Face à l'expression qu'il avait, j'avais surtout l'impression qu'il avait peur que je ne fasse une connerie.

- Tu dois t'occuper de ta meute, insistai-je.
- Ma Luna a bien plus besoin de moi que ma meute.

Il caressa mon visage lentement, faisant apparaitre de petits picotements sur ma peau, avant de poser sa main sur ma tête.

- Va prendre une douche et repose-toi, Ginger. Tu en as besoin.

J'obéis et montai les marches d'escaliers, alors que je le voyais sortir son portable de sa poche.

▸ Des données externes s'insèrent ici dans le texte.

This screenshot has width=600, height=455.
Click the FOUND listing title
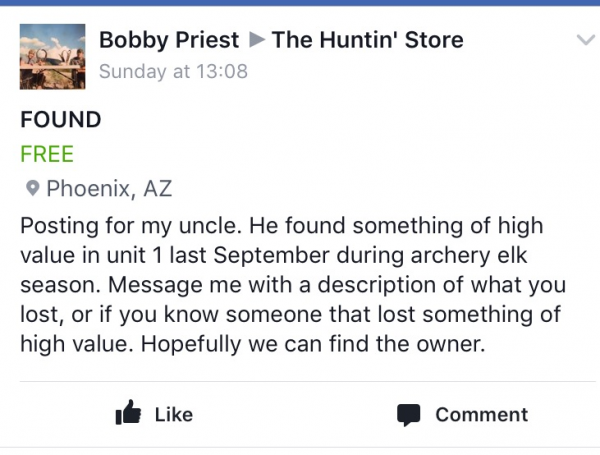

J'entrai dans ma chambre en soufflant et pris de nouveaux vêtements, avant de me rendre dans la salle de bain pour me déshabiller et prendre une douche rapide, tout en faisant attention à mon bras. Mes yeux étaient douloureux. J'avais cette envie de pleurer toutes les larmes de mon corps, mais elles ne voulaient pas sortir. Une fois dans des vêtements propres, je me laissai tomber sur le lit, enfonçant ma tête contre le coussin. Mon coeur était serré à l'extrême, et ma gorge se noua lorsque je me souvins du corps sans vie de mon père. Je me redressai et m'assis contre le mur, prenant un coussin pour le serrer contre moi.

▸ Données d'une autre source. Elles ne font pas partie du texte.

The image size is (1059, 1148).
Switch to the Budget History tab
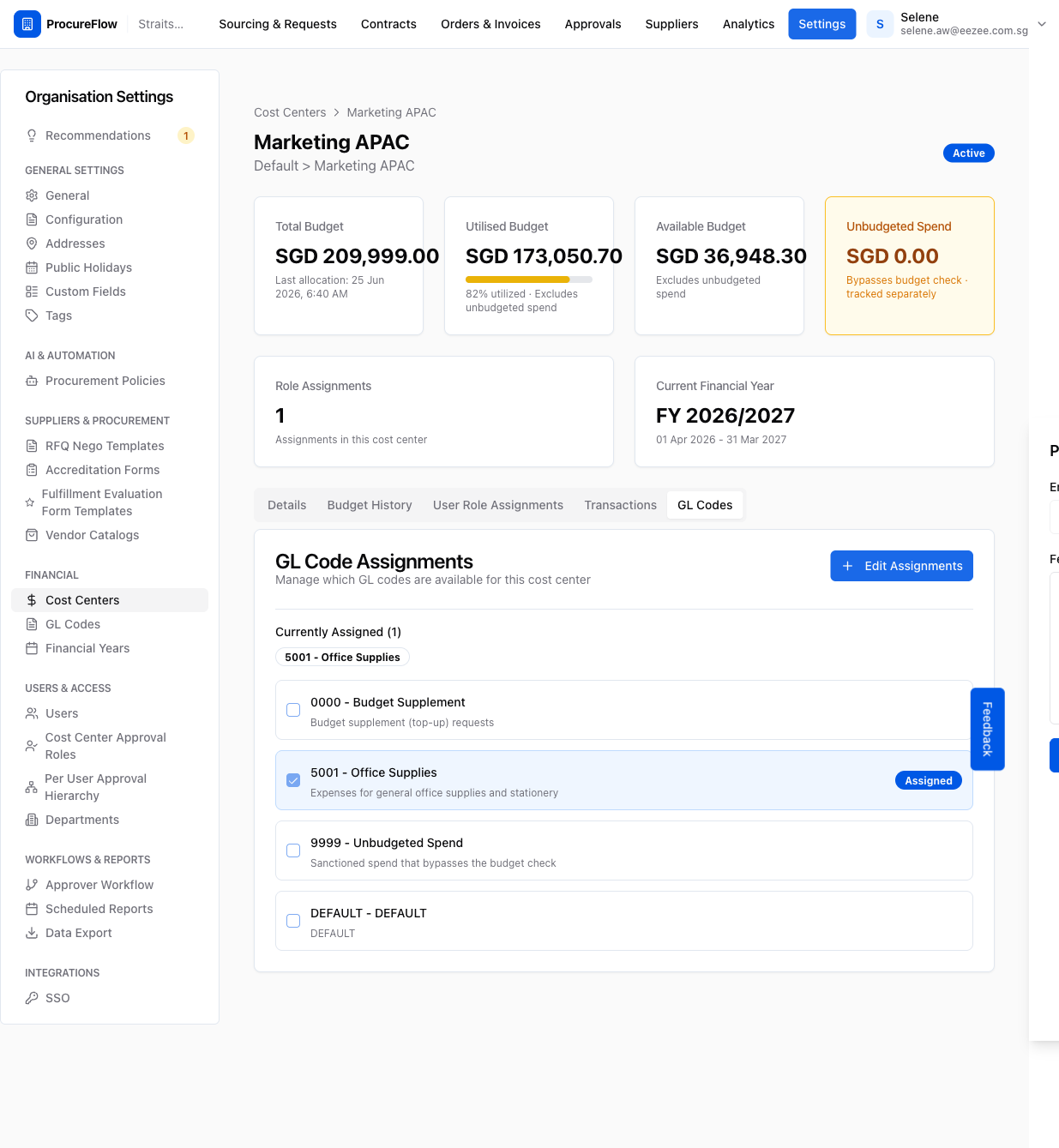tap(370, 505)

Certes, il était devenu violent et colérique, mais il n'en restait pas moins mon père. Aujourd'hui, il n'était plus de ce monde, et me retrouver seule dans cette maison était terrifiant.

Vraiment terrifiant.

BING.

Je tournai la tête et attrapai mon portable. Je lus le message, mais les mots ne semblaient pas marquer mon esprit. Je dus le lire plusieurs fois avant de comprendre qu'il s'agissait là d'un message de l'Etat. Ils avaient été prévenu du décès de mon père et face aux dettes que mon père avait laissées, ils comptaient récupérer la maison et tout le reste. Je jetai le portable loin de moi, pour pouvoir m'en débarrasser, et il tomba sur le sol en rebondissant une fois.

- Ginger ?

Dawton poussa la porte de la chambre doucement, et remarqua le portable sur le sol. Il se baissa et le prit, avant de froncer les sourcils en lisant ce qu'il se trouvait sur l'écran. Je le vis serrer sa main dessus et ses yeux s'assombrir légèrement.

- Tu peux jeter le portable. Ca fait un bien fou.

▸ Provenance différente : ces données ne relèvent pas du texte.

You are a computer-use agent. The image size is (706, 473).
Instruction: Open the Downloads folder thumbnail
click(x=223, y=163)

Il inspira pour se calmer et tourna la tête pour me regarder, le portable en main.

- Comment tu te sens ?

Il entra dans la chambre et vint s'installer sur mon lit, près de moi. Je laissai mon regard perdu dans le vide devant moi, avant de hausser les épaules.

- J'en sais trop rien.
- Tu peux pleurer, Ginger... Si tu en as le besoin.

Je secouai la tête de gauche à droite.

- J'ai cette sensation qui me prend les tripes, et j'en ai envie... mais rien ne sort.

Je lâchai un rire sarcastique.

- Tu sais combien de fois je l'ai imaginé ivre mort ? Combien de fois je me suis dit que ça allait finir par arriver ? J'ai essayé de me préparer à ça depuis des années, et maintenant que j'y suis confrontée, je suis même pas foutue d'en pleurer. Faut croire que j'me suis bien préparée !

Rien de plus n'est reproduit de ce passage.